A Re-solving Heuristic for Dynamic Assortment Optimization with Knapsack Constraints
Xi Chen, Mo Liu, Yining Wang, Yuan Zhou
TL;DR
This work tackles dynamic assortment optimization under knapsack constraints with a multinomial-logit demand model. It introduces an epoch-based re-solving algorithm that reformulates the non-linear fluid objective into a sequence of linear programs via a denominator-to-constraint transformation and uses Birkhoff-von-Neumann decomposition-based sampling to realize feasible assortments. The authors prove that the cumulative regret scales logarithmically with the time horizon $T$ and problem parameters under standard assumptions, and they validate the approach with numerical experiments showing superior performance over baselines.
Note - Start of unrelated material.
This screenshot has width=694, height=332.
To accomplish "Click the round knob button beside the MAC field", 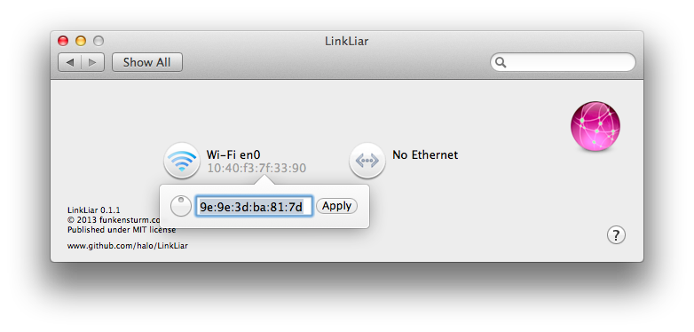I will tap(180, 206).
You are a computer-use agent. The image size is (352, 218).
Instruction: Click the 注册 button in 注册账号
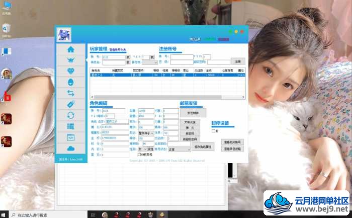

The method offers a scalable, theoretically grounded approach for revenue management problems with inventory constraints and non-linear choice effects, with potential extensions to learning unknown models and more complex choice structures.
Abstract
In this paper, we consider a multi-stage dynamic assortment optimization problem with multi-nomial choice modeling (MNL) under resource knapsack constraints. Given the current resource inventory levels, the retailer makes an assortment decision at each period, and the goal of the retailer is to maximize the total profit from purchases. With the exact optimal dynamic assortment solution being computationally intractable, a practical strategy is to adopt the re-solving technique that periodically re-optimizes deterministic linear programs (LP) arising from fluid approximation. However, the fractional structure of MNL makes the fluid approximation in assortment optimization non-linear, which brings new technical challenges. To address this challenge, we propose a new epoch-based re-solving algorithm that effectively transforms the denominator of the objective into the constraint, so that the re-solving technique is applied to a linear program with additional slack variables amenable to practical computations and theoretical analysis. Theoretically, we prove that the regret (i.e., the gap between the resolving policy and the optimal objective of the fluid approximation) scales logarithmically with the length of time horizon and resource capacities.